(707a) Direct and Continuous Generation of Pure Liquid Fuels Via Electrocatalytic Carbon Dioxide Reduction | AIChE

(707a) Direct and Continuous Generation of Pure Liquid Fuels Via Electrocatalytic Carbon Dioxide Reduction

Authors 

Zhu, P. - Presenter, University of California, Santa Barbara
With continuously decreased price of renewable electricity, it becomes increasingly attractive to utilize electrical energy for the production of fundamental chemical feedstocks or fuels. Electrochemical CO2 reduction reaction (CO2RR) provides a green and sustainable “bottom-up” pathway to generate basic chemical feedstocks ranging from C1 to C3 products. Liquid fuels from CO2RR, such as formic acid, methanol, acetic acid, ethanol, and propanol, are of particular interest due to their high energy densities and ease of storage and distribution. However, this route is still retarded by the following two long-standing challenges in the field: there is still a lack of highly selective, active, and stable catalysts for CO2RR to produce target liquid fuels, especially for high-value products beyond formic acid; another challenge is that the liquid fuels generated from CO2RR electrolysis are always in a mixture with conventional liquid electrolyte, which subsequently necessitates energy- and cost-intensive downstream separation processes to recover pure liquid fuels.

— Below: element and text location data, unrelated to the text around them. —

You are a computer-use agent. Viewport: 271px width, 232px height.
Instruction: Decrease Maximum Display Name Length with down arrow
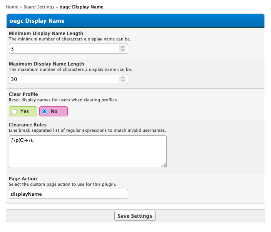pos(123,81)
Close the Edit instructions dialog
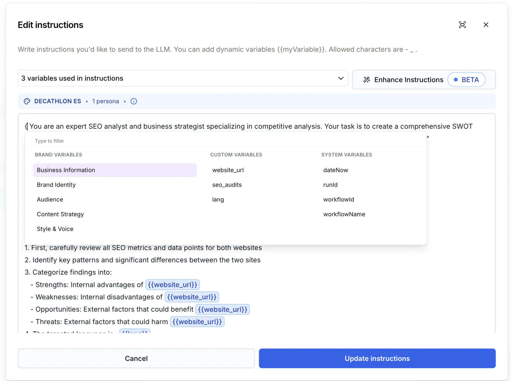 [x=486, y=25]
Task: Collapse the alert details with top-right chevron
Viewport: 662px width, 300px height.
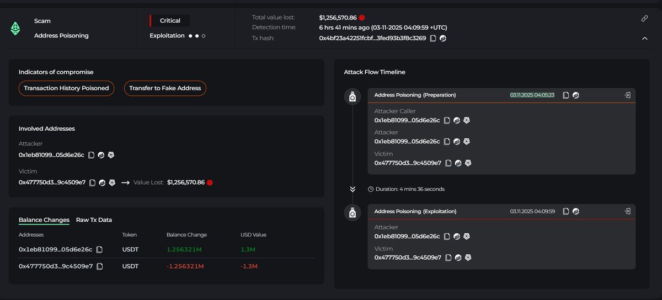Action: pos(644,39)
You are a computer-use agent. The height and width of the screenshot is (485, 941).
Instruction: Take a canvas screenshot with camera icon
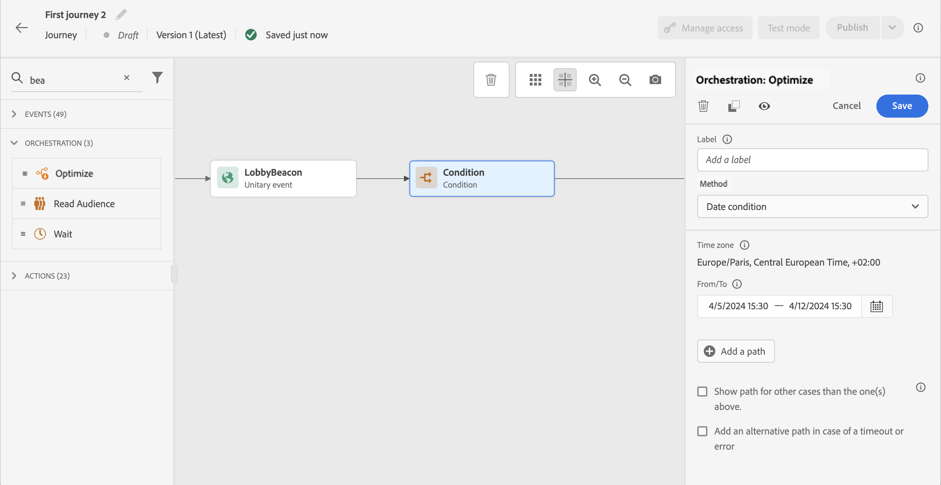(x=655, y=80)
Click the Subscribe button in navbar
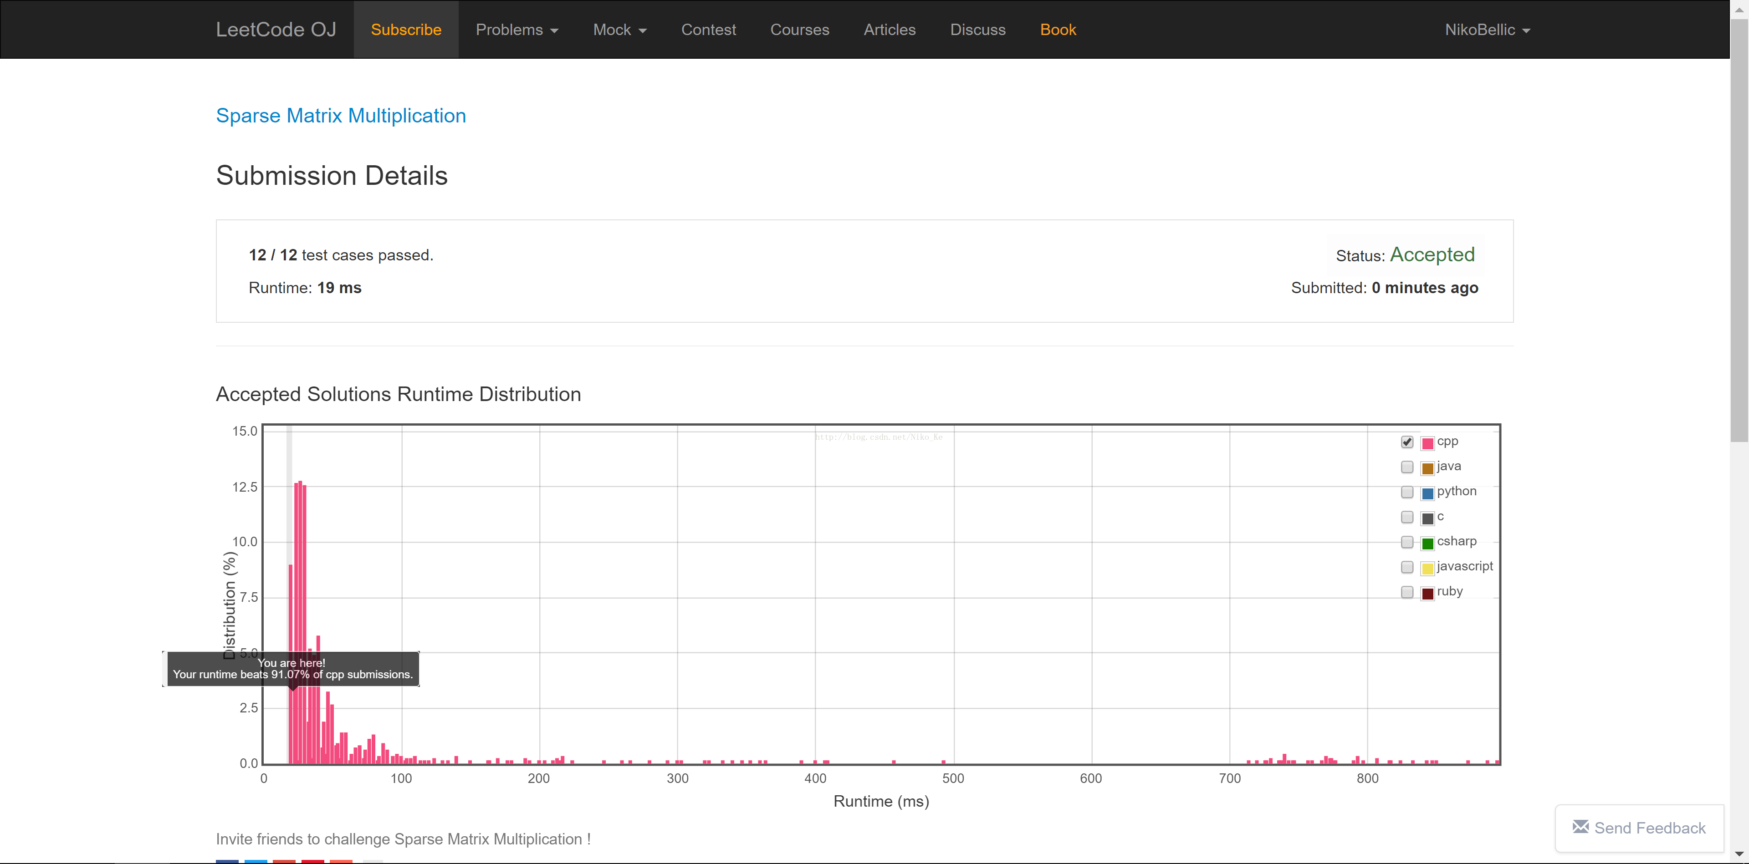Viewport: 1749px width, 864px height. [405, 30]
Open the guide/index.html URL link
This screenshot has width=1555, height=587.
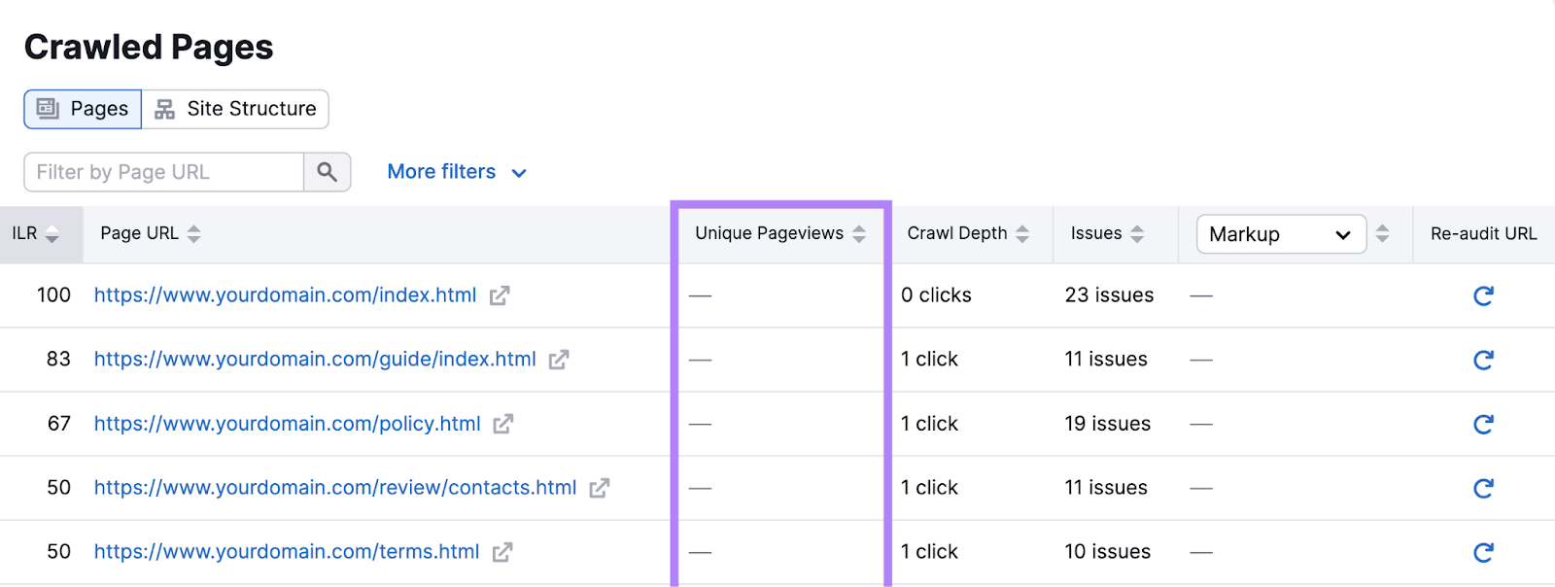coord(315,360)
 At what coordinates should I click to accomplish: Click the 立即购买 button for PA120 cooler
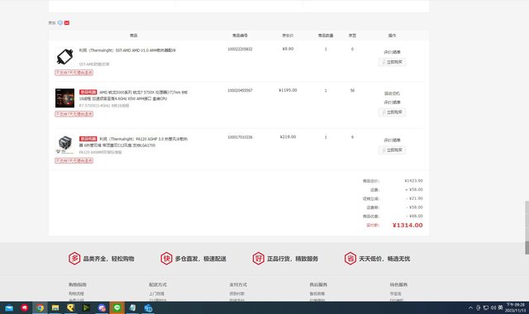coord(392,150)
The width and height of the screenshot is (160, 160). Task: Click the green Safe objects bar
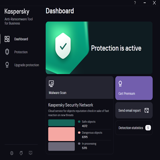pos(62,123)
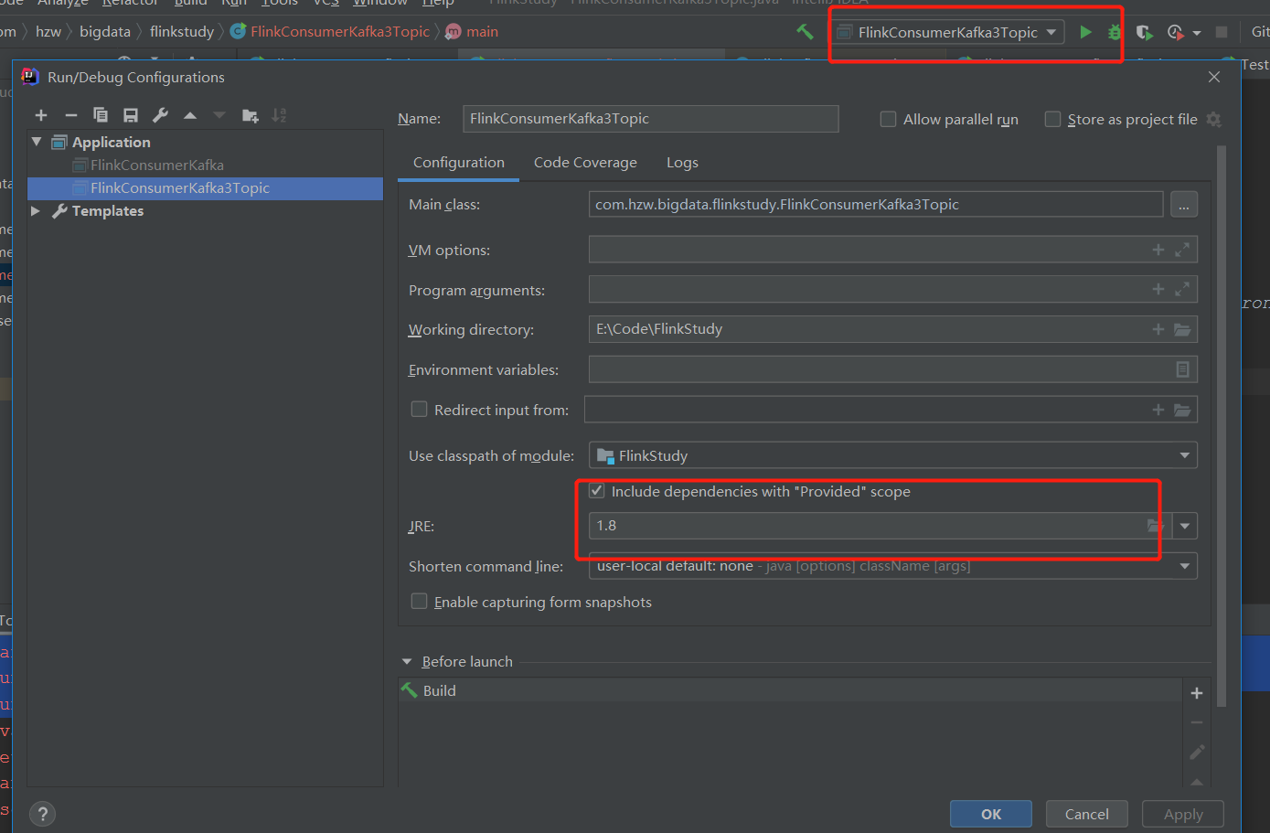The height and width of the screenshot is (833, 1270).
Task: Open the Logs tab
Action: pyautogui.click(x=682, y=163)
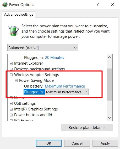120x149 pixels.
Task: Click the Apply button
Action: [x=105, y=143]
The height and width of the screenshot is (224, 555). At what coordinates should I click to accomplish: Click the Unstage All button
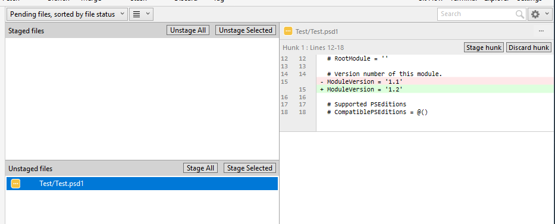[x=188, y=30]
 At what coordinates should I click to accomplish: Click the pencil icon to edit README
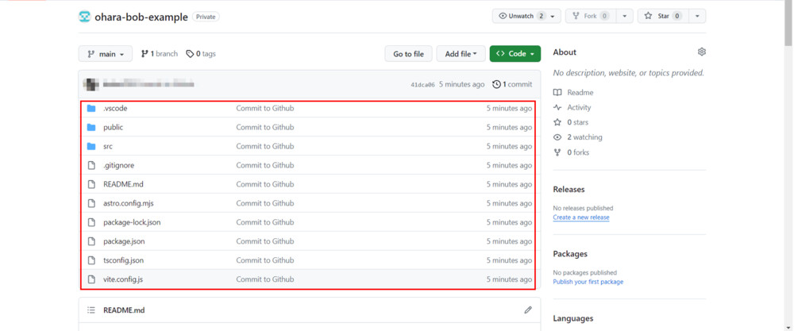point(528,310)
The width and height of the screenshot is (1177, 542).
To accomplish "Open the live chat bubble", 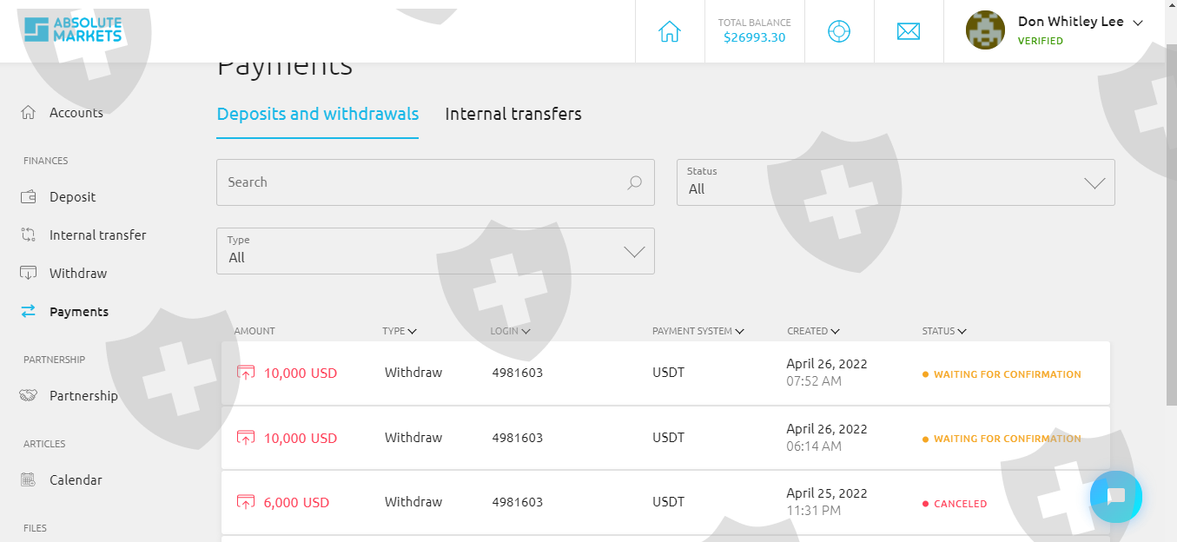I will tap(1116, 496).
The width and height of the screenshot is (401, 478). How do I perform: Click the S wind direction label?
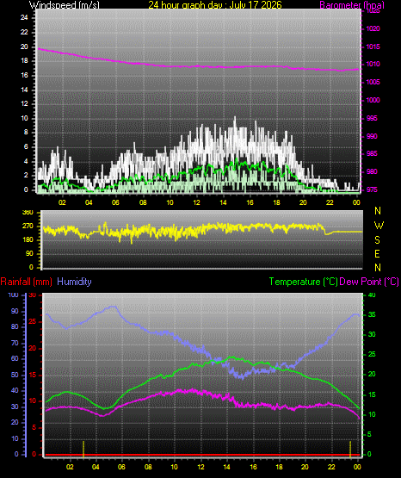pyautogui.click(x=377, y=240)
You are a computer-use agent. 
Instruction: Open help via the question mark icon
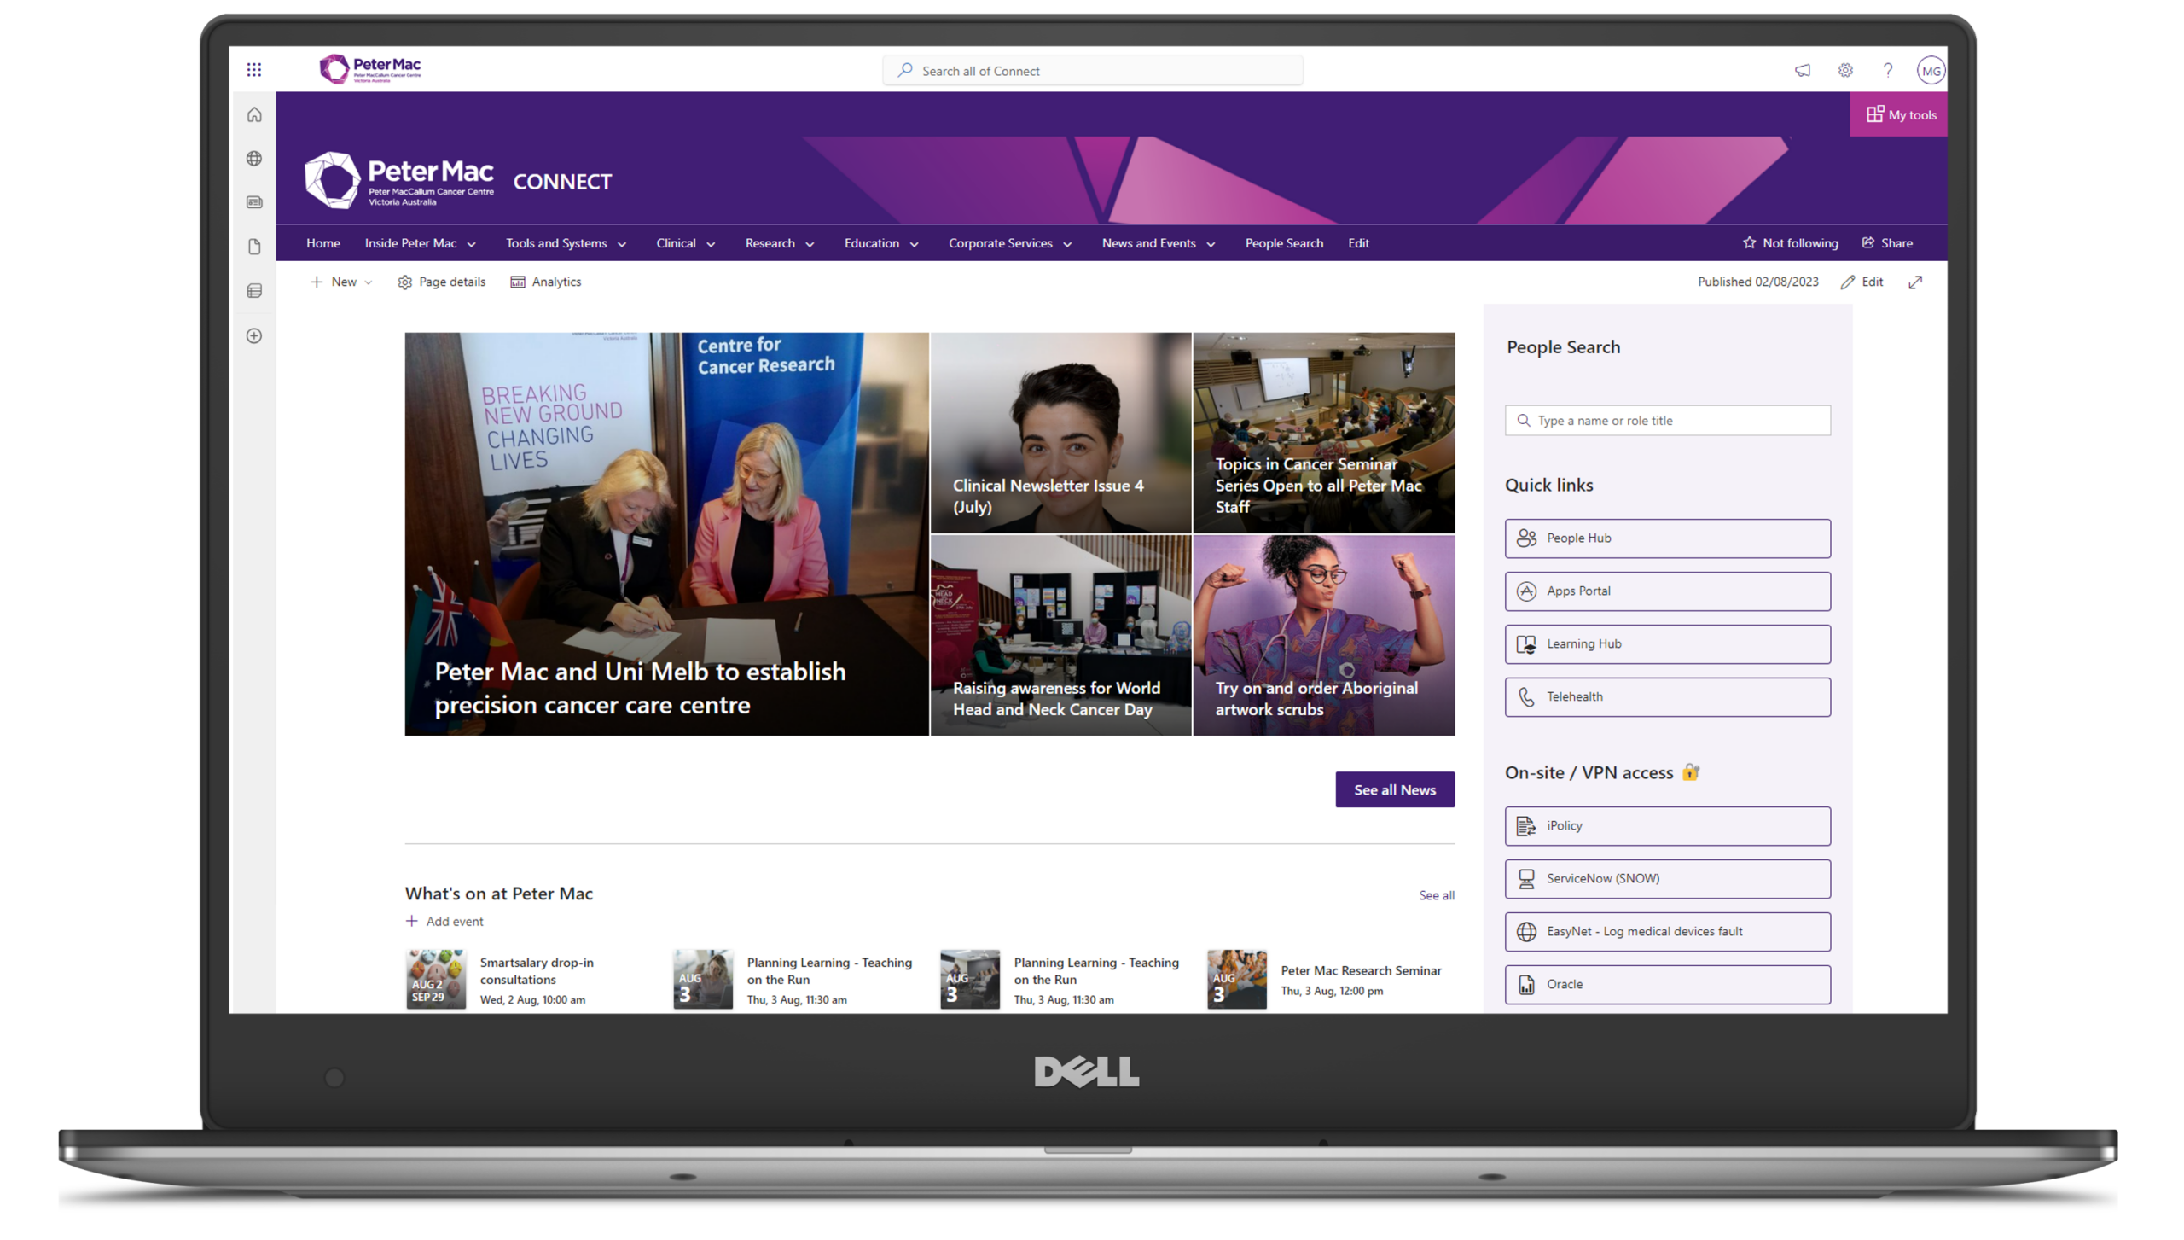click(x=1887, y=70)
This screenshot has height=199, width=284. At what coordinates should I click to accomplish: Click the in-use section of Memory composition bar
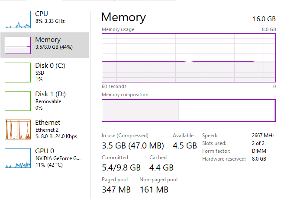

Through integrating rational designs in both catalyst and reactor, here we demonstrate a direct and continuous generation of high-purity and high-concentrated liquid fuels via electrochemical CO2/CO reduction. By designing a novel porous solid electrolyte (PSE) layer between cathode and anode, other than traditional liquid electrolyte, efficient ionic transport was successfully maintained while no impurity ions (e.g. K+, Na+, HCO3-, OH-...) were mixed into generated liquid fuel. When employed in this novel PSE reactor, we successfully demonstrated directly producing pure formic acid solutions from CO2RR on Bi-based catalysts with nearly 100 % purity. Through flexible tuning of the carrier gas stream, we also achieved an ultra-high concentration up to nearly 100 wt.%.